─── SOURCE EXTRACT ───
Issue



A New Year Begins


01/01/2004







Each New Year brings with it a hope for continued growth and prosperity. This year is no exception. Let's face it; the last two years in electronics assembly have been grim. However, most signs point upward for 2004.

For instance, this year during the Boston IMAPS meeting, one of Advanced Packaging's advisory board members, professor Rao Tummala, held a half-day course titled "Microsystems Packaging: Technologies, Markets and Careers" for students considering careers in the field, and they showed up in numbers. More than 80 percent of all millionaires in the U.S. during the last five years attribute their wealth to microsystems packaging technology, stated Tummala. And the students responded enthusiastically.

Market forecasters are reporting more positive figures than in the recent past. At Gartner Dataquest's SEMICON/WEST 2003 Briefing, the title "The Back-end Leads the Recovery," said it directly. The economy is expected to improve, and electronic equipment is part of this recovery. Semiconductors will show an 8 percent growth this year, according to many predictions. Furthermore, future challenges bring really interesting advances. Check out Notable Developments in this issue to see how electronics will expand into biomedical applications.

What used to be pie-in-the-sky is finding solid practical solutions in many areas. System-in-package is an area of high growth. As 300-mm wafer production grows and packaging integrates, the costs of making a package have shrunk. There are still problems, of course: with high-frequency and high-power densities on small die, how can heat dissipation take place? And there are some solutions, such as the many papers presented at IMAPS on packaging solutions for RF-MEMS suitable for mass production.
───
REQUIRED ACTIONS:
(a) List every number written in digits in the body of the electronics packaging editorial (not its date line), each with the phrase it appears in.
(b) According to the electronics packaging editorial, what growth do many predictions give for semiconductors this year?
(c) Pick up the electronics packaging editorial after its last sentence and continue it.
─── PROVIDED DATA ───
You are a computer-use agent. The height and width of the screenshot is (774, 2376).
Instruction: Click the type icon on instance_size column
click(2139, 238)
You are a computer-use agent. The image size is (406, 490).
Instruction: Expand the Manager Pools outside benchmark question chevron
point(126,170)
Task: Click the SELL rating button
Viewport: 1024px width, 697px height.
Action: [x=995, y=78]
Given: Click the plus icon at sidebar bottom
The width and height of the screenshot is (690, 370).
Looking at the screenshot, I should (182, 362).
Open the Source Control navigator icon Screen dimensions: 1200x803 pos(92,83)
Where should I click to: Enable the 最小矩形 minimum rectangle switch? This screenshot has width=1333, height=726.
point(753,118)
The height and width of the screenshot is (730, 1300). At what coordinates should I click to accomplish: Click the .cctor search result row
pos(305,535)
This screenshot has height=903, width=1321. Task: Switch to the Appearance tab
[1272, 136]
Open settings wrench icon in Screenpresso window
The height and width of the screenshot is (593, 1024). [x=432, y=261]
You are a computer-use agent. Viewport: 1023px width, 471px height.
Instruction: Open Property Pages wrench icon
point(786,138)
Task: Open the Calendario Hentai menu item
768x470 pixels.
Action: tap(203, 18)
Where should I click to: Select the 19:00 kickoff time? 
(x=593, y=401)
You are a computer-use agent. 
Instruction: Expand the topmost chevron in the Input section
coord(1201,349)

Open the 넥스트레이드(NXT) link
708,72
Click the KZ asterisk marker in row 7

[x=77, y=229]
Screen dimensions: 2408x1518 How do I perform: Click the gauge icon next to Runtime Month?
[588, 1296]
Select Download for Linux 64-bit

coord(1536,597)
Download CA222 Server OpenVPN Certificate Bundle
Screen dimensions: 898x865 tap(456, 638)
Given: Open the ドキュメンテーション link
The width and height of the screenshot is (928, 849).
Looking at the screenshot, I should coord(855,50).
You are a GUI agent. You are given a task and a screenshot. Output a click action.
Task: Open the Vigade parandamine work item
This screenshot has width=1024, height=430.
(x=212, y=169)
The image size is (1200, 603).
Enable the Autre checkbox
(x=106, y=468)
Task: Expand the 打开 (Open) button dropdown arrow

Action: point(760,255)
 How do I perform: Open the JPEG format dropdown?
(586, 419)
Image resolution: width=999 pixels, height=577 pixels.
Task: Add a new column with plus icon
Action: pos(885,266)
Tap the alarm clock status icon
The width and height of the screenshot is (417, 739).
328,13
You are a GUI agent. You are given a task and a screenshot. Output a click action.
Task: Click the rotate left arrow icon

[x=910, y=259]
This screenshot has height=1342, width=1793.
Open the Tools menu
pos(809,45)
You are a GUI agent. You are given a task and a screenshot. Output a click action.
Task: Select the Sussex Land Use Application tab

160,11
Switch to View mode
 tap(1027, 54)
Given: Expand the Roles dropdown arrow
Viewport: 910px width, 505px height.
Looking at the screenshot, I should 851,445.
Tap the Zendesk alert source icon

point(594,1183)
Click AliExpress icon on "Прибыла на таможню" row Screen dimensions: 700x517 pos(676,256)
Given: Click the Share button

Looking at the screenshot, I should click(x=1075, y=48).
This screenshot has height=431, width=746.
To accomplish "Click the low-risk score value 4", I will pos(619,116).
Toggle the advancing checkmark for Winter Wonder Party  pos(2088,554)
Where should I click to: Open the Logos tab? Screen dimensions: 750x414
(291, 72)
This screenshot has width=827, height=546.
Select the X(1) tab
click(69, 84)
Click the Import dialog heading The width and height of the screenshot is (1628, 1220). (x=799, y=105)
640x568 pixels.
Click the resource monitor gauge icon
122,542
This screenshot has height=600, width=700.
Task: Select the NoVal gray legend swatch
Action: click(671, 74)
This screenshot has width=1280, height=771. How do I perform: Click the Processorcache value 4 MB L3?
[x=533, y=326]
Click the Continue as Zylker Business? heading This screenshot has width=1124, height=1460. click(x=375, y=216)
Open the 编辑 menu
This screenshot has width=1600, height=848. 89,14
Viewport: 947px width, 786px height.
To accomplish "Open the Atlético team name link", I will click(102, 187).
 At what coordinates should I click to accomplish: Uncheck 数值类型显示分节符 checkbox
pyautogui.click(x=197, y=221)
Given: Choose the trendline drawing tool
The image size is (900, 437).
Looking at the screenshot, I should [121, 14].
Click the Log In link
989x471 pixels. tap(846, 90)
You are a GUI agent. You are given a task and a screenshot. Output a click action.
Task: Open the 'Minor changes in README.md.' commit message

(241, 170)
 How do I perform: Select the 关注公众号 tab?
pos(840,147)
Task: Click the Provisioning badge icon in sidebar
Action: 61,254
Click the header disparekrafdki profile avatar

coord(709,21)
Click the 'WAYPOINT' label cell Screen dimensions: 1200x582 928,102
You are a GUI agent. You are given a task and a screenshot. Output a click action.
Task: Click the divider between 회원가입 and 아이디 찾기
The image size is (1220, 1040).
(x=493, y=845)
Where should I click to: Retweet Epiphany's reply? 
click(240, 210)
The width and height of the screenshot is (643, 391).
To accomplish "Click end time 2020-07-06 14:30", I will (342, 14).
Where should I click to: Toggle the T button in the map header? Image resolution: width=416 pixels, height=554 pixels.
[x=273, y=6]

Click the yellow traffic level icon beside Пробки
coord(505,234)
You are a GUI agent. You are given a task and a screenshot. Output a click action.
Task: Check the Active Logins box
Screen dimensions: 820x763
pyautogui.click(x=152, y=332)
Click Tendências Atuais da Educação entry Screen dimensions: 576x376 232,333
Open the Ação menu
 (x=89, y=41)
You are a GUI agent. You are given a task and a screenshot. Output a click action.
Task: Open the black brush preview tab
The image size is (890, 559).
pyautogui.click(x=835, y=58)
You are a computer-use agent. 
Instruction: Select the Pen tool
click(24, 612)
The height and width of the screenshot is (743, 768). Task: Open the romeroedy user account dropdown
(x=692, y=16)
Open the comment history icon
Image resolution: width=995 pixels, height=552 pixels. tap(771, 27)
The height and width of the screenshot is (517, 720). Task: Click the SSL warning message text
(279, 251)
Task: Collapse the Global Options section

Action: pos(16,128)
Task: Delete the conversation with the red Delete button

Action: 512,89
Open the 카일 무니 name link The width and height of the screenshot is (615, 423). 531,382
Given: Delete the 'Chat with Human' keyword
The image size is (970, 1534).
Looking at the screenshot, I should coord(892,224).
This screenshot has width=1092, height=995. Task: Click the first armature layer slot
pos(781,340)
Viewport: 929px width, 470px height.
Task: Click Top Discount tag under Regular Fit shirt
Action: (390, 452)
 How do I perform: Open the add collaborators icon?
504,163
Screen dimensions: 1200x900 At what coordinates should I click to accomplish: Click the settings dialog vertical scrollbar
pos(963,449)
───
ANSWER SET:
(a)
- 2004: "most signs point upward for 2004"
- 80: "More than 80 percent of all millionaires in the U.S."
- 2003: "Gartner Dataquest's SEMICON/WEST 2003 Briefing"
- 8: "Semiconductors will show an 8 percent growth this year"
- 300: "As 300-mm wafer production grows"

(b) An 8 percent growth.

(c)
Attendance at trade shows and conferences was up in 2003. For instance, no one could use the aisles for bowling at IMAPS, SEMICON West or Productronica in 2003.

New products abound in every arena: consumer, medical, military, business equipment and telecom. And with sales of more products, business are beginning to respond with higher wages and head hunters are once again calling on experts in the field. Slowly people in electronics packaging begin to trust the recovery.

Of course there are still wild cards out there — terrorist threats, disease such as SARS, Middle East turmoil, the dollar depreciation against the Euro and other influences that may not be identified as yet. And you can grumble if you want about the recent past, or you can look for opportunities in 2004. The choice is yours. Each New Year brings with it the opportunity for renewal.